Reproduce verbatim the lines beginning with the one that contains "Where should I click to: Open Repository" and continuing through the one that contains "(x=350, y=667)", including both of those lines.

[Records of interface elements]
——

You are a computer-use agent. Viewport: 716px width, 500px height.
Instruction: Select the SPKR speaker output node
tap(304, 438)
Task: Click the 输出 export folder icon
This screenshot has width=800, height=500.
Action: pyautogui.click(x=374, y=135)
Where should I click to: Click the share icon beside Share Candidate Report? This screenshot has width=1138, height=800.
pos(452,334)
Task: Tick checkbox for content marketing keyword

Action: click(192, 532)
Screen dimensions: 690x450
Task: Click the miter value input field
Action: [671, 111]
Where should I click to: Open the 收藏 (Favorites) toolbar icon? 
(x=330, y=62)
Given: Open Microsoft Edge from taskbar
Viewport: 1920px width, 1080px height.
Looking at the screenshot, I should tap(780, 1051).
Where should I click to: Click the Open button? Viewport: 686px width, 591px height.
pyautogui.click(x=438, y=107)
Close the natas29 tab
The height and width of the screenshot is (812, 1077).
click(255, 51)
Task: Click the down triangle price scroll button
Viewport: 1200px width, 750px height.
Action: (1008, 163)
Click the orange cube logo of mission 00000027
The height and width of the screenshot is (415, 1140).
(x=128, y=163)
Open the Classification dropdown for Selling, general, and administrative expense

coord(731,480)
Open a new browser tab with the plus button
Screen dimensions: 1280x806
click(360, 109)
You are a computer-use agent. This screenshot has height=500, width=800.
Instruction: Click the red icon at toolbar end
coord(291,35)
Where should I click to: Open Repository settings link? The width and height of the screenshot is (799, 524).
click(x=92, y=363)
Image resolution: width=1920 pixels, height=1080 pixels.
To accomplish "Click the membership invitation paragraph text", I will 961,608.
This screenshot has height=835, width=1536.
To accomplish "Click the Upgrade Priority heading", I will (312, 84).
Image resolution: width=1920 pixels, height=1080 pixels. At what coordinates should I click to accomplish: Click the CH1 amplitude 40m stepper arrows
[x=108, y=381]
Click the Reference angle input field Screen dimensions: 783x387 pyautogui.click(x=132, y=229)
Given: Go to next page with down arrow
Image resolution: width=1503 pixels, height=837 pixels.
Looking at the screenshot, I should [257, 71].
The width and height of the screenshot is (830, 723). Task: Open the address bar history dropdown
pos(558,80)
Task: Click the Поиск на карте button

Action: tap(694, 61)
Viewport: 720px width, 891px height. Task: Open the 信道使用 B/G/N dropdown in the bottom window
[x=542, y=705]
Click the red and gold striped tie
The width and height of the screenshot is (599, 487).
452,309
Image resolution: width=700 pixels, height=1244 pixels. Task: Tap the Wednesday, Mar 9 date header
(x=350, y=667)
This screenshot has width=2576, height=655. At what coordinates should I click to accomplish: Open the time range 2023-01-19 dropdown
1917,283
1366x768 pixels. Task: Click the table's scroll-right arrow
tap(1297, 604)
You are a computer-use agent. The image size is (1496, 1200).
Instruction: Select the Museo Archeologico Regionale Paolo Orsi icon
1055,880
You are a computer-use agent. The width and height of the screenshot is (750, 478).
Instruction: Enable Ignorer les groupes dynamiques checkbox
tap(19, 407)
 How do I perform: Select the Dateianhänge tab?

——

* Solution to this exercise *
Where should I click to: Open Repository settings link? The width and height of the screenshot is (799, 524).
click(x=92, y=363)
Image resolution: width=1920 pixels, height=1080 pixels.
To accomplish "Click the membership invitation paragraph text", I will 961,608.
This screenshot has height=835, width=1536.
To accomplish "Click the Upgrade Priority heading", I will (312, 84).
Image resolution: width=1920 pixels, height=1080 pixels. At what coordinates should I click to accomplish: Click the CH1 amplitude 40m stepper arrows
[x=108, y=381]
Click the Reference angle input field Screen dimensions: 783x387 pyautogui.click(x=132, y=229)
Given: Go to next page with down arrow
Image resolution: width=1503 pixels, height=837 pixels.
Looking at the screenshot, I should [257, 71].
The width and height of the screenshot is (830, 723). Task: Open the address bar history dropdown
pos(558,80)
Task: Click the Поиск на карте button

Action: tap(694, 61)
Viewport: 720px width, 891px height. Task: Open the 信道使用 B/G/N dropdown in the bottom window
[x=542, y=705]
Click the red and gold striped tie
The width and height of the screenshot is (599, 487).
452,309
Image resolution: width=700 pixels, height=1244 pixels. Task: Tap the Wednesday, Mar 9 date header
(x=350, y=667)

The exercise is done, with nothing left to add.